Document text below:
AgentSkillOS: An Operating System for Agent Skills

The agent skill ecosystem is exploding - over 200,000+ skills are now publicly available. But with so many options, how do you find the right skills for your task? And when one skill isn’t enough, how do you compose and orchestrate multiple skills into a working pipeline?

AgentSkillOS is the operating system for agent skills - helping you discover, compose, and run skill pipelines end-to-end.

AgentSkillOS Architecture

Understanding the Architecture Diagram

The architecture diagram above illustrates the complete AgentSkillOS system, designed as a layered operating system for managing AI agent skills at scale. Let’s break down each component and understand how they work together.

Entry Points Layer

At the top of the architecture, we find three distinct entry points that make AgentSkillOS accessible to different user types and use cases:

Web UI: A browser-based graphical interface that provides visual workflow management, real-time execution monitoring, and human-in-the-loop intervention capabilities. This is ideal for developers who want visual feedback and control over skill orchestration.
End of Document text.
What you need to do:
1. Answer these questions from the AgentSkillOS overview:
(a) How many agent skills does it say are now publicly available?
(b) How many entry points sit at the top of the architecture?
(c) For whom is the Web UI described as ideal?
2. Can you resume the AgentSkillOS overview from the point where it stops?
The entries have no connection to the AgentSkillOS overview.
Source information below:
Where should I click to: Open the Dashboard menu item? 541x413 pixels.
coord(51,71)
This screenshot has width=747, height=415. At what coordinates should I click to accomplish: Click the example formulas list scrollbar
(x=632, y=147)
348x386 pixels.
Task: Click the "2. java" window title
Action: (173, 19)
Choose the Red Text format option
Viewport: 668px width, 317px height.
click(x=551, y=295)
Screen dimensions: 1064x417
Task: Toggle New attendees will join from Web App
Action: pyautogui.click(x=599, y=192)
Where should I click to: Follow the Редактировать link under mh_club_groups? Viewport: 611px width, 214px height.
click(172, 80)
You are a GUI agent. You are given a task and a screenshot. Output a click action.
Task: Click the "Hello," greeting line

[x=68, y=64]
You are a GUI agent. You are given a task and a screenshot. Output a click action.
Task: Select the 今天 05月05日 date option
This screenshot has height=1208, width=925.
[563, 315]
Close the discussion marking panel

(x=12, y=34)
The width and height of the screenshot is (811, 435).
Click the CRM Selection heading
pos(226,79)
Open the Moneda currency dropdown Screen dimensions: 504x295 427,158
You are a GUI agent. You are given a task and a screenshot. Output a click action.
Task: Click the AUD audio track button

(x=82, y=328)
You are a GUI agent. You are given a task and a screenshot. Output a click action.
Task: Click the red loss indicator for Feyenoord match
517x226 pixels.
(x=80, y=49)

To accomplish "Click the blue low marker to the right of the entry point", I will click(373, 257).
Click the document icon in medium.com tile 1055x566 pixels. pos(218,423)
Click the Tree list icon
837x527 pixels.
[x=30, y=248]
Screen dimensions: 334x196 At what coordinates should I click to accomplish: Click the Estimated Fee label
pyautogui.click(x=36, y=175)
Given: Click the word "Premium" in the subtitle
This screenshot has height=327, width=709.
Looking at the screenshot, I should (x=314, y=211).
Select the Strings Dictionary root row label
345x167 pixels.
End of Source information.
Answers by task:
1.
(a) Over 200,000.
(b) Three.
(c) Developers who want visual feedback and control over skill orchestration.

2.
Batch CLI: A command-line interface designed for automated, headless execution of multiple tasks. Perfect for CI/CD pipelines, scheduled jobs, or bulk processing scenarios where manual intervention isn’t needed.
Python API: A programmatic interface for developers who want to integrate AgentSkillOS directly into their applications. This enables custom workflows, embedded skill orchestration, and programmatic control over all system features.

Manager Layer: The Brain of Skill Discovery

The Manager Layer is responsible for discovering and selecting relevant skills from the vast skill pool. It implements two complementary approaches:

Tree-based Manager: This innovative approach organizes skills into a hierarchical capability tree. Instead of relying solely on semantic similarity, it navigates through skill categories and subcategories, enabling discovery of non-obvious but functionally relevant skills. For example, when searching for “image processing,” it might discover skills in “data visualization” or “document generation” that could enhance the workflow.
Vector-based Manager: A traditional semantic search approach using embedding models. Skills are converted to vector representations, and similarity search finds the closest matches. This is fast and effective for known skill patterns but may miss creative combinations.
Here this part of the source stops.